Goal: Format the lines from the start of the stored records through the line containing "Looking at the screenshot, I should coord(20,18)." as a two-column CSV with the headers instruction and response. Give each answer its own row, with the text it answers in the first column, each field in double quotes and any line breaks replaced by spaces.

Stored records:
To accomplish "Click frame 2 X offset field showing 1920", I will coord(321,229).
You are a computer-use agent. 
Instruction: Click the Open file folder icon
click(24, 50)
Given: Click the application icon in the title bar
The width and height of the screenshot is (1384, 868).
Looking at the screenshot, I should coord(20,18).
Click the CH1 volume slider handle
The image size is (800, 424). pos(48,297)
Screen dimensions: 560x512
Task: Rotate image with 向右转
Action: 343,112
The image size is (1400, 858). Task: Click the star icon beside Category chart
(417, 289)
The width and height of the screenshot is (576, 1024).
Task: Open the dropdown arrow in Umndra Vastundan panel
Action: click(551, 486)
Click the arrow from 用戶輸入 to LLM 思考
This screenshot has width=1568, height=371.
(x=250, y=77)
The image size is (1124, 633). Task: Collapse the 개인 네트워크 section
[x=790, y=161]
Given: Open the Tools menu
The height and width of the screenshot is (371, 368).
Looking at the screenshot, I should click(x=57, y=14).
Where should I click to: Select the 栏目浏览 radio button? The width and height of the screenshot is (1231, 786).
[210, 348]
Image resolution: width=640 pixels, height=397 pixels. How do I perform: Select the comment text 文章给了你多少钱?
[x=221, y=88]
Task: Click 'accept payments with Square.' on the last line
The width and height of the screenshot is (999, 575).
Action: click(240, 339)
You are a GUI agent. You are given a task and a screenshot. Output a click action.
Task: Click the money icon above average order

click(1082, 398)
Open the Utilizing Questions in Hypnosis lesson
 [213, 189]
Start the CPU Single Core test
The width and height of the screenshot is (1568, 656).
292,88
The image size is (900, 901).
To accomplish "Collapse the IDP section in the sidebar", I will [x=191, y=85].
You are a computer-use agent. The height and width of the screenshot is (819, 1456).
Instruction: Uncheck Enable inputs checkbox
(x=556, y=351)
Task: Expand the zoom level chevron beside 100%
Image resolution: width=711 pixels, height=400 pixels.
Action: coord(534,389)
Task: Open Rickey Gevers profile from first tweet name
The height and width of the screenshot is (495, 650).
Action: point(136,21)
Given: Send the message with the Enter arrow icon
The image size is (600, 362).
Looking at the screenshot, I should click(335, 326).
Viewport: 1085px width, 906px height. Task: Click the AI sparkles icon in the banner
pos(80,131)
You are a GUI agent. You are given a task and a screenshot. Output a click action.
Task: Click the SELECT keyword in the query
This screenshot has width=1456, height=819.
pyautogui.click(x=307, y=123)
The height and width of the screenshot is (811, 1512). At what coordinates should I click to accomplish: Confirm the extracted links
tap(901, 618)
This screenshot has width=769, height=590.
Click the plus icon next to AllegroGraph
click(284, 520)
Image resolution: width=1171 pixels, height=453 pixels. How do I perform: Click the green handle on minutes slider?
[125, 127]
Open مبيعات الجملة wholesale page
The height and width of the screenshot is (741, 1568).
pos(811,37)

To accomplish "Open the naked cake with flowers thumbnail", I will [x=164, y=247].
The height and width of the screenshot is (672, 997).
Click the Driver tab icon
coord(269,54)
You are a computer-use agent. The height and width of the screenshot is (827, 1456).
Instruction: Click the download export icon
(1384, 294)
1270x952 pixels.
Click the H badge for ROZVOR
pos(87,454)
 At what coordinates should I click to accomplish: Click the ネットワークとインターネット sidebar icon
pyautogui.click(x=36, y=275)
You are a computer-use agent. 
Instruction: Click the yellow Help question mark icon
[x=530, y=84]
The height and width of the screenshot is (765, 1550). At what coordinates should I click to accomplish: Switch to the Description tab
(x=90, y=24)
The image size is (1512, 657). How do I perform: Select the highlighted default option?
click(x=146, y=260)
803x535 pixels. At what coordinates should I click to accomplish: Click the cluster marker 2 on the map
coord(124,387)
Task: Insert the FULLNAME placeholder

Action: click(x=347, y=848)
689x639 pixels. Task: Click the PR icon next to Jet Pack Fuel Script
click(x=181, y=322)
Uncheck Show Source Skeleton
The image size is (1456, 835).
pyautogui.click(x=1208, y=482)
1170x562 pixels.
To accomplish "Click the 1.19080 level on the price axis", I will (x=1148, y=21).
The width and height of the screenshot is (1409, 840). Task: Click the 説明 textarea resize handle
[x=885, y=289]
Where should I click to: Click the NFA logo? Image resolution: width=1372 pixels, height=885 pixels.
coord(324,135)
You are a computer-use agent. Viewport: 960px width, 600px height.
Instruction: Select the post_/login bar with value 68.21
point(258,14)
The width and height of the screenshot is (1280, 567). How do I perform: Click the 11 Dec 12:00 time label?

Completed exercise:
instruction,response
"To accomplish ""Click frame 2 X offset field showing 1920"",","I will coord(321,229)."
"You are a computer-use agent. Instruction: Click the Open file folder icon","click(24, 50)"
"Given: Click the application icon in the title bar The width and height of the screenshot is (1384, 868).","Looking at the screenshot, I should coord(20,18)."